Abstract Background The metabolic reprogramming of breast cancer (BC) has gained great attention in recent years. Malignant and infiltrating immune cells compete for nutrients and metabolites; still, the impact of metabolism on them remains to be further elucidated. The specific objective of this analysis was to anatomy the action of immune-related metabolic genes in breast cancer and develop a combined model to predict susceptibility to immunotherapy, thus helping guide patient management and establish personalized risk assessment with superior accuracy and clinical applicability.Methods This study was based on data of 1048 BC patients from The Cancer Genome Atlas (TCGA). 46 immune-related metabolic genes were identified by differential expression analysis between different tissue states.
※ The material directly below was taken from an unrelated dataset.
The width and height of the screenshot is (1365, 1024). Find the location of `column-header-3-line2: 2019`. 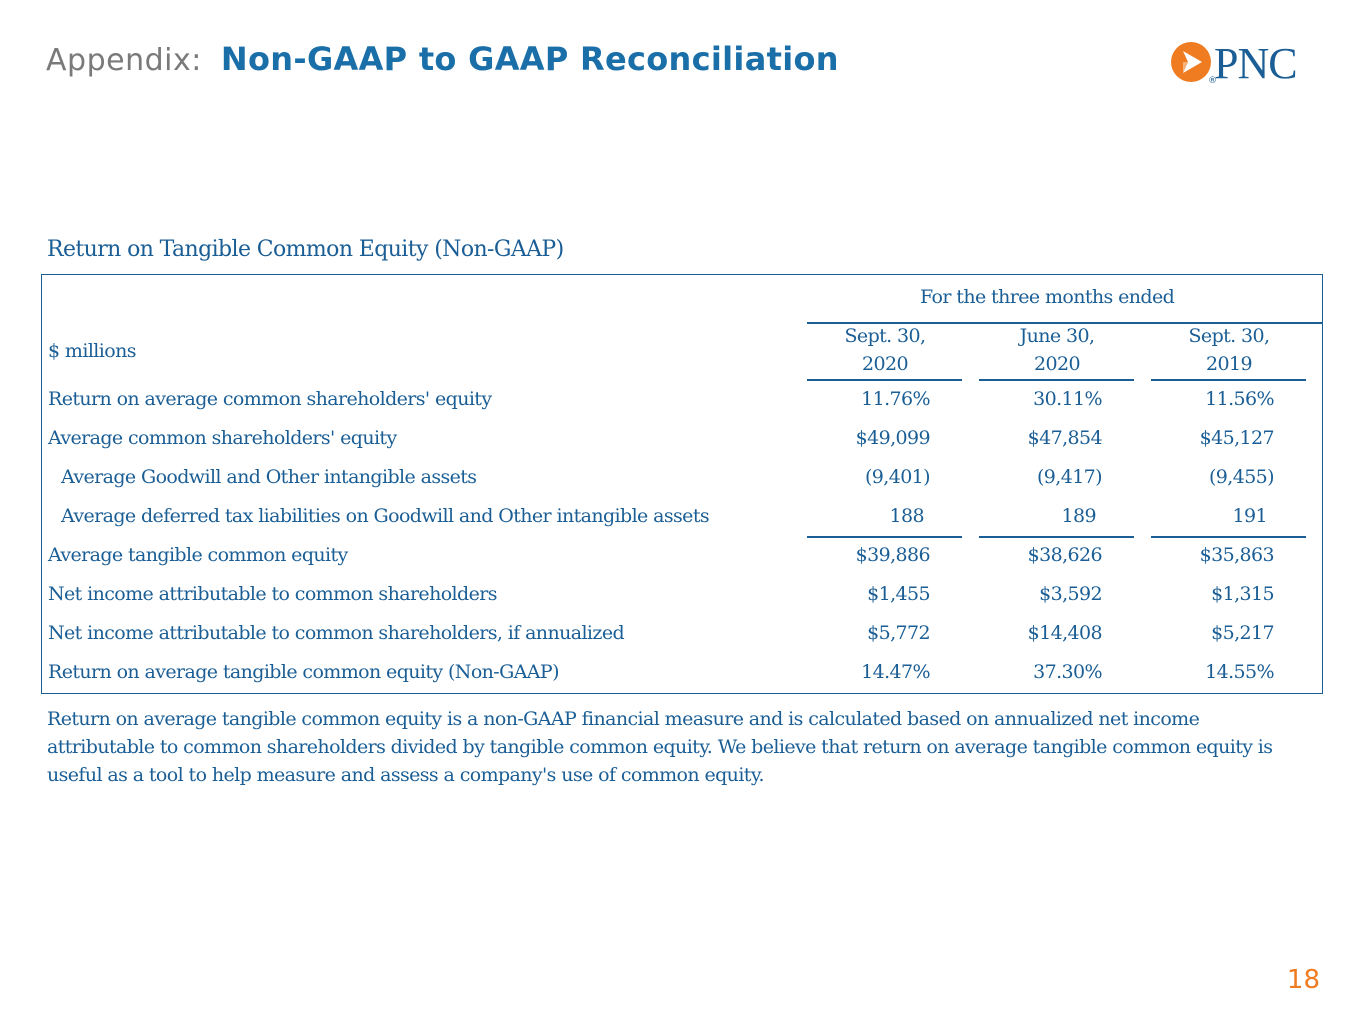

Applying unsupervised clustering and other bioinformatics techniques, we illustrated how the divergent groups' immunometabolism and survival conditions varied. A comprehensive risk-sharing index model was developed using LASSO regression and multivariable Cox analysis method, and BC patients were categorized into two risk groups based on their levels of risk score. Another three independent GEO database sets [GSE20685, GSE42568, GSE124647] were selected for external validation. Finally, the single-cell sequencing data mining and analysis aimed to explore the immunometabolic heterogeneity of human breast cancers.Results Fourteen immune-related metabolic signatures (FABP6, LPA, RBP4, CETP, STAB2, PPARG, TYMP, CGA, GCGR, SDC1, BGN, ABCA1, PLA2G4A, PLK1) were identified for use in constructing a comprehensive prognostic model for BC. The high-risk group was characterized by poorer diagnosis, fewer activated immune cell infiltration and better treatment response to immune checkpoint inhibitors. Moreover, the index was combined with clinical parameters, weighted, and created a nomogram. It is imperative to point out that our model and corresponding nomogram are optimal and independent prognosis factors compared to other traditional clinical variables. They also have satisfactory predictive capacity validated by ROC curve, calibration plot and DCA analysis.Conclusions Our 14-MRDEGs and their multiple integrations reflected genetic-level and immunometabolic profile alterations in BC, allowing accurate prediction of survival risk and the efficacy of immunotherapy. The research conclusions may provide a reference for further analysis and drug development in target discovery.